▶ Page extract
* Start *
Skip to content

Register a Feature

TL;DR
Register a Feature to package custom transformation logic on top of Data Elements (or other Features) so it can be reused, versioned, and governed across Models, Policies, and downstream Features.

What is it?

A Feature lets you apply custom logic to your data to create new variables tailored to your business needs. Once registered, these curated Features can be reused across Models, Policies, and other downstream Features.

For example, if fico is registered as a numerical Data Element holding the FICO score for each application, you can register a risk_tier Feature that buckets applicants into tiers:

risk_tier = None
if fico is None:
    risk_tier = 'Non-Scorable'
elif fico >= 750:
    risk_tier = 'A'
elif fico >= 680:
    risk_tier = 'B'
elif fico >= 600:
    risk_tier = 'C'
else:
    risk_tier = 'D'

return risk_tier

A Feature sits one layer above Data Elements in the registry hierarchy:

flowchart LR
    DE["Data Elements<br/>fico, dti, ..."]:::de --> F["Feature<br/>risk_tier"]:::feature
    F --> M["Models"]:::model
    F --> P["Policies"]:::policy
    F --> F2["Other Features"]:::feature

    classDef de      fill:#f3f0ff,stroke:#9b7fe8,color:#3b1f8c,font-weight:600
    classDef feature fill:#f0faf4,stroke:#34a85a,color:#144d28
    classDef model   fill:#fffbea,stroke:#d4a017,color:#6b4c00
    classDef policy  fill:#fff4ec,stroke:#d4622a,color:#7a2e0e

Benefits of a registered Feature

1. Experiment and refine custom logic

Iterate on your transformation logic and use Simulation and Comparison jobs to identify the most effective version for your business.
* End *
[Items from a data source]
* Start *
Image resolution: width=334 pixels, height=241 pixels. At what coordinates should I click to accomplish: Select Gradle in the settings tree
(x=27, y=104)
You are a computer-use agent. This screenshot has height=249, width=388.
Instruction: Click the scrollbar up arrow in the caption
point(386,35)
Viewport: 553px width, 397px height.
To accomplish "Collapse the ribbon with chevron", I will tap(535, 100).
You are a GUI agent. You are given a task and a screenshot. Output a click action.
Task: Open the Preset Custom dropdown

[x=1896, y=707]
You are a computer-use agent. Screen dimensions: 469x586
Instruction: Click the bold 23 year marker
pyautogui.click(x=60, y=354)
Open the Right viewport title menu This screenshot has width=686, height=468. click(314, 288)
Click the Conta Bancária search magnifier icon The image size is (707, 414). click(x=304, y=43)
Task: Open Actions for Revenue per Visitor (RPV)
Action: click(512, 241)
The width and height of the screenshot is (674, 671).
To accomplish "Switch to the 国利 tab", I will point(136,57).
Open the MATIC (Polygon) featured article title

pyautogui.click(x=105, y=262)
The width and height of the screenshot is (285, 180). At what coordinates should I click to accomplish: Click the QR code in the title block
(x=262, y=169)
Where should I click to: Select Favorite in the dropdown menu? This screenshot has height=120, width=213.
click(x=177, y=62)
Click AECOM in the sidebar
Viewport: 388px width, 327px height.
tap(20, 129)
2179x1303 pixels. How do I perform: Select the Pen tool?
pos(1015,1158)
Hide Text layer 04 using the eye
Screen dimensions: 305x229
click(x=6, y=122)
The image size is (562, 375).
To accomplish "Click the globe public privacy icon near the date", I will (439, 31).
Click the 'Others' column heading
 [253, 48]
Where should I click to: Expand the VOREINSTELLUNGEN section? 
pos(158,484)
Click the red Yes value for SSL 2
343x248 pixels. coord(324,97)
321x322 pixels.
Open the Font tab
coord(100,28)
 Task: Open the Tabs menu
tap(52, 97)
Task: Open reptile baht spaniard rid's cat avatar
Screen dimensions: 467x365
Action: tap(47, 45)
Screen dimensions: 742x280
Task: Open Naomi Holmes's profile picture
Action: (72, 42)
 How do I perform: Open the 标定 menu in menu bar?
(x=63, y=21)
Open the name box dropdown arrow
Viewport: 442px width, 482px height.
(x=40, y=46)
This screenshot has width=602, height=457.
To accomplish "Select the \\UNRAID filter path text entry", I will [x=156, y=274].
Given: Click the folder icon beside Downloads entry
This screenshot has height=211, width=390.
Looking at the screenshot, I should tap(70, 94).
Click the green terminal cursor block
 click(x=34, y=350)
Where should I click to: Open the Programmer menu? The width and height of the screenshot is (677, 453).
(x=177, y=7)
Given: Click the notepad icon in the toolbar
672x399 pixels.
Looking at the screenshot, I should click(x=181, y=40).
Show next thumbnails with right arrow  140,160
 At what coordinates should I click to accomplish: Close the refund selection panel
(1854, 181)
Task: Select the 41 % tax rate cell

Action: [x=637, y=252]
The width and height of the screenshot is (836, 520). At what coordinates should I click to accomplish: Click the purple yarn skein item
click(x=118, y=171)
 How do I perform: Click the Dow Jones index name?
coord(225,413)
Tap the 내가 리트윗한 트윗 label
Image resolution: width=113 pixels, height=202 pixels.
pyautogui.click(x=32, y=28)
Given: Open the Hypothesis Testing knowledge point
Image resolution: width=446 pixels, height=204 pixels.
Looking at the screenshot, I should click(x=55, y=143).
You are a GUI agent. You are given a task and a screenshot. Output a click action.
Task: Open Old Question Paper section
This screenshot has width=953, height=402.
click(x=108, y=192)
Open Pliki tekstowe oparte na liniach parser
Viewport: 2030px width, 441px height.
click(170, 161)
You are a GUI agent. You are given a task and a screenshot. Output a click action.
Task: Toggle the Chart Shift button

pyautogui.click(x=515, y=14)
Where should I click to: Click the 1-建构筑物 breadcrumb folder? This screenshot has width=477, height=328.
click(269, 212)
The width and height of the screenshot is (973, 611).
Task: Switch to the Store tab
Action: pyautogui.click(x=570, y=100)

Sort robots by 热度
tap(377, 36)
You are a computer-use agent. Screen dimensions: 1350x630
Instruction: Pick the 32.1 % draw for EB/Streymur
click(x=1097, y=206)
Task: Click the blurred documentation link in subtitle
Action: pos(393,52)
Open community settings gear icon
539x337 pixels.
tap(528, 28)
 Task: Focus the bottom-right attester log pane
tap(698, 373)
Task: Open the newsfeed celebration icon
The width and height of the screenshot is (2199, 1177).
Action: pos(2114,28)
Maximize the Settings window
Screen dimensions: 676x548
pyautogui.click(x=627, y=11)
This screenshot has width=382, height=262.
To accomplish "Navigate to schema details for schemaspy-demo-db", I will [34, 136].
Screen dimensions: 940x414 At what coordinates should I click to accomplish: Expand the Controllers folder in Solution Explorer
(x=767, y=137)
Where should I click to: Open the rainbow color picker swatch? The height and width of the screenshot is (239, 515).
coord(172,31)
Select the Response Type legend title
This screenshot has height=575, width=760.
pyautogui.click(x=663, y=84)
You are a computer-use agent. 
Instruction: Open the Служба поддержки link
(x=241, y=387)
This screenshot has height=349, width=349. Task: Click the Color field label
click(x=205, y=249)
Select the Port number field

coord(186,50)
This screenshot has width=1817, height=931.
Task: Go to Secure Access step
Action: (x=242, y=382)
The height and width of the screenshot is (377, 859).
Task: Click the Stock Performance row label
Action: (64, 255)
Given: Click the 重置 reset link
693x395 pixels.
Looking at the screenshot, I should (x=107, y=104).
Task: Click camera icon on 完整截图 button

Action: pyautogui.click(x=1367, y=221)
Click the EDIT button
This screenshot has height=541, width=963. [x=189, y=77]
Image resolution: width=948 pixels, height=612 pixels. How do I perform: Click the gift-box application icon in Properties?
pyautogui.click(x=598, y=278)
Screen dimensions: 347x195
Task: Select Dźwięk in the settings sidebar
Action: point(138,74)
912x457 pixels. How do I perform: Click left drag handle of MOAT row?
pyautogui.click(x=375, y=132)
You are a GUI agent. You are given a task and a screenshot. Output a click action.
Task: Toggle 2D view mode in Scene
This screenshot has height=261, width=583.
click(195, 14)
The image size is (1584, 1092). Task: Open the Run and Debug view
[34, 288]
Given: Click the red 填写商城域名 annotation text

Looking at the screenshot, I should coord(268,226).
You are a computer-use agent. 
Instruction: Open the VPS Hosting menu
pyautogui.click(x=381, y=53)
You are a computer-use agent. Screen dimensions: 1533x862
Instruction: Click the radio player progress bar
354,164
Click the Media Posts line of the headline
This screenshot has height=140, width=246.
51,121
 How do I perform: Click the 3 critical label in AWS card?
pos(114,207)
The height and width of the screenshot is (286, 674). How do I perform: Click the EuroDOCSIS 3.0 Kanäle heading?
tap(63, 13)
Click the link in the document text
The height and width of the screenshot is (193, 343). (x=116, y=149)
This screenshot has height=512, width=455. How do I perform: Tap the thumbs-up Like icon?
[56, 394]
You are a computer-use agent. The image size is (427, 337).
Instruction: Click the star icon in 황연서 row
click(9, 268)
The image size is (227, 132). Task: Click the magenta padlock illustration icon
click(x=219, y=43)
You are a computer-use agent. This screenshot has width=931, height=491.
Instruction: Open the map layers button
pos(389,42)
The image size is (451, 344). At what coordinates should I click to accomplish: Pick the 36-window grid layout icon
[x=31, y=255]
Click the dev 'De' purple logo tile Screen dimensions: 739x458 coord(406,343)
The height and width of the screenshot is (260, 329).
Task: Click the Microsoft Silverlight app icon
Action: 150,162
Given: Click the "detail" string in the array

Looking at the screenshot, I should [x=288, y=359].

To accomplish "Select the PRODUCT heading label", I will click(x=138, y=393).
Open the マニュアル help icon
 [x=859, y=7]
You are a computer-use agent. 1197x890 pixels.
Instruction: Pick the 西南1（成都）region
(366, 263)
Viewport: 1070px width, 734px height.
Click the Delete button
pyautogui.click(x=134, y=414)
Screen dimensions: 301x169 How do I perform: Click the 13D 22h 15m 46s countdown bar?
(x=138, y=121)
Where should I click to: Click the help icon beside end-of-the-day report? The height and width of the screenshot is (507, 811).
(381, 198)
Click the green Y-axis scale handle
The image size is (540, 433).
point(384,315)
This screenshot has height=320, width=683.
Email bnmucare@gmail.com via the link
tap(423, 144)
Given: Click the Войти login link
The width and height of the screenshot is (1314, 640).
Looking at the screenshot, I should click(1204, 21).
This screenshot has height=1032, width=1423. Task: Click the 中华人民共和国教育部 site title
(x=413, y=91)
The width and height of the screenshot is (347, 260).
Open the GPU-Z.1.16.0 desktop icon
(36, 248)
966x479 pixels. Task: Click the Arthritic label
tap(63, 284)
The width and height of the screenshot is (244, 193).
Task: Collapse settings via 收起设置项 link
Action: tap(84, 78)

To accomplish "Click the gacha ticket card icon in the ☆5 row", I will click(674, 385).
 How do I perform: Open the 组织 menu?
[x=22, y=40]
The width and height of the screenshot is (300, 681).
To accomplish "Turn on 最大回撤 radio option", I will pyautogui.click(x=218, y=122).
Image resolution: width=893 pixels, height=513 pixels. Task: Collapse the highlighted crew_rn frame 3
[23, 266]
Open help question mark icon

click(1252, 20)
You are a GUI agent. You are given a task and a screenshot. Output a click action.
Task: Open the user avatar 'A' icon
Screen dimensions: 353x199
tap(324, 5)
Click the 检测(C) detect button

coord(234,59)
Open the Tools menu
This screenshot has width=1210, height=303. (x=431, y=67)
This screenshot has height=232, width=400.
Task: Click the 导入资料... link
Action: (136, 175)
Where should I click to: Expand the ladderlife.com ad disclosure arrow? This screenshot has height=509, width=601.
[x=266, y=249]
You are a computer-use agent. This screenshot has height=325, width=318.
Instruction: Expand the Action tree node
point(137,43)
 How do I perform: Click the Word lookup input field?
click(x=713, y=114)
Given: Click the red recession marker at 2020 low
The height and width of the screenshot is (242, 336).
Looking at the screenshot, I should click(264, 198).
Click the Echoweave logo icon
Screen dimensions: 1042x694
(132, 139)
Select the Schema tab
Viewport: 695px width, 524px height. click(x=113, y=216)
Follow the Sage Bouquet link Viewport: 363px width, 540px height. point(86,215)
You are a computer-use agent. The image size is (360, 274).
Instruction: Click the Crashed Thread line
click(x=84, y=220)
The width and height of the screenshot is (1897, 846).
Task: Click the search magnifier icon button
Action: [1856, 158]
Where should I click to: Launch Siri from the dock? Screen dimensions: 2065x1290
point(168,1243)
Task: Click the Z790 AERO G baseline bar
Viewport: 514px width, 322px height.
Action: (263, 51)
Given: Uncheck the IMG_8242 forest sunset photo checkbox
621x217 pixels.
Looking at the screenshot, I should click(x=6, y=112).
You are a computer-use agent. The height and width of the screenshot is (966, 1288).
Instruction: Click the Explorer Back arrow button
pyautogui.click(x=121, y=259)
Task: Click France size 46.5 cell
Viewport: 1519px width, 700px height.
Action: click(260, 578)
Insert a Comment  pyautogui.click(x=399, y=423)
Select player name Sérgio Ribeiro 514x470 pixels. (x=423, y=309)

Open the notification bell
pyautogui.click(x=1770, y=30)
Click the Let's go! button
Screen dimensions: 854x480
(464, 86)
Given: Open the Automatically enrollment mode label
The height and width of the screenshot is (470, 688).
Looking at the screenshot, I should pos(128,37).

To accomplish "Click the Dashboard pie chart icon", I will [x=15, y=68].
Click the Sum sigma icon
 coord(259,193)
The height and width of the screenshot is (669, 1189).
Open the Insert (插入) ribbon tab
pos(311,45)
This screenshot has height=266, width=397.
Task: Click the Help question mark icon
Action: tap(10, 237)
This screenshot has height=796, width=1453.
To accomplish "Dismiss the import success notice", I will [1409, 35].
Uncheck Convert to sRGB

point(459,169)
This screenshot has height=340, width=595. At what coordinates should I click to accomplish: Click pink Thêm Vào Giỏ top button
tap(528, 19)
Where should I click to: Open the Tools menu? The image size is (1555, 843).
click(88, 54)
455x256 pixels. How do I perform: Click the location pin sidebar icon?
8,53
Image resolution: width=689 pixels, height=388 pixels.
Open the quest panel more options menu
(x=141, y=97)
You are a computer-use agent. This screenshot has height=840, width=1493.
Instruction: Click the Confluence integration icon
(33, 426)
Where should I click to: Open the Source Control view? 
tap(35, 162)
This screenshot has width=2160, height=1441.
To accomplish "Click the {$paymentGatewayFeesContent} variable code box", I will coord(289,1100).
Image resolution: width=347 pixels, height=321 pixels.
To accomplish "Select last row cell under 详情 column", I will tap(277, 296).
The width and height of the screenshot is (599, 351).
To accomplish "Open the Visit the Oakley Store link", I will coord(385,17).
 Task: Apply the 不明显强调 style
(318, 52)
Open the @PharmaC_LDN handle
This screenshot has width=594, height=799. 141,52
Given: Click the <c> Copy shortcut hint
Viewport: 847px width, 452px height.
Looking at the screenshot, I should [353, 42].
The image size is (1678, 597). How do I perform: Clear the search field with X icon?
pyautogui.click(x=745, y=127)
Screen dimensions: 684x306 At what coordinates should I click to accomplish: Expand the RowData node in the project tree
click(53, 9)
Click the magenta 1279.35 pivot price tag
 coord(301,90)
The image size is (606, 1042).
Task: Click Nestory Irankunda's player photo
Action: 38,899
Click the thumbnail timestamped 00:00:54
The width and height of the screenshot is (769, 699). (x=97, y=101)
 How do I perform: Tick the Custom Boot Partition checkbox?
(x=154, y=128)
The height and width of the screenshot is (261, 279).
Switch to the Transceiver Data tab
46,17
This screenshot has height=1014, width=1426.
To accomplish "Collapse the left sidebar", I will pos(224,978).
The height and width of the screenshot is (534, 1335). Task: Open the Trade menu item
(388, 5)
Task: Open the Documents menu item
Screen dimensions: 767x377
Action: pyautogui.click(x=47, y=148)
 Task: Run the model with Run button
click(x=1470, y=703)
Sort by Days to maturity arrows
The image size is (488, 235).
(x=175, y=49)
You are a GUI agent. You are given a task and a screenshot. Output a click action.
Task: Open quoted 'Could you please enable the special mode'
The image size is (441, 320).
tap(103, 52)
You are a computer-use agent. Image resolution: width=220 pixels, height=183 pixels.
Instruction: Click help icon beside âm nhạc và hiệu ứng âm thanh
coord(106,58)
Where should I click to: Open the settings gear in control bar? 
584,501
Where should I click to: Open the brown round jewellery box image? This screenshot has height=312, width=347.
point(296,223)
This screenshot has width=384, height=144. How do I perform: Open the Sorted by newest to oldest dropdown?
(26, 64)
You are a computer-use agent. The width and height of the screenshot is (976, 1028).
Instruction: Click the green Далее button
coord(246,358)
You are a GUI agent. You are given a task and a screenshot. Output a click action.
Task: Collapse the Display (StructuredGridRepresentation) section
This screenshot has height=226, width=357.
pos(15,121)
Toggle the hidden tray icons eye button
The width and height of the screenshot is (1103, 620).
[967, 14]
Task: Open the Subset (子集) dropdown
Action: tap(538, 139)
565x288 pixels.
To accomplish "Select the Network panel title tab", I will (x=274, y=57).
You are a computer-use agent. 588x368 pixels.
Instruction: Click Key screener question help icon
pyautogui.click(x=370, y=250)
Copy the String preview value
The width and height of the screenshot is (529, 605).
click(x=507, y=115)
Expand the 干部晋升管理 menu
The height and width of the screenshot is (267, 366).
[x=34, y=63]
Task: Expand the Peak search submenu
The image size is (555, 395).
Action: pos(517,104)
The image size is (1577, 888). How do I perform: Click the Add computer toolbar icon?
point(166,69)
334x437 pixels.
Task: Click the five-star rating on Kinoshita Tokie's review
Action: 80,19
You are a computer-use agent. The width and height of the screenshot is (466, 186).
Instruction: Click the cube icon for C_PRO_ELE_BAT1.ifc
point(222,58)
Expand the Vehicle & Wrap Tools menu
* End *
▶ Problem description
Reproduce the Feature registration page starting at "A Feature lets" and ending at "other downstream Features.", and change "variables" to "attributes".

▶ Response below
A Feature lets you apply custom logic to your data to create new attributes tailored to your business needs. Once registered, these curated Features can be reused across Models, Policies, and other downstream Features.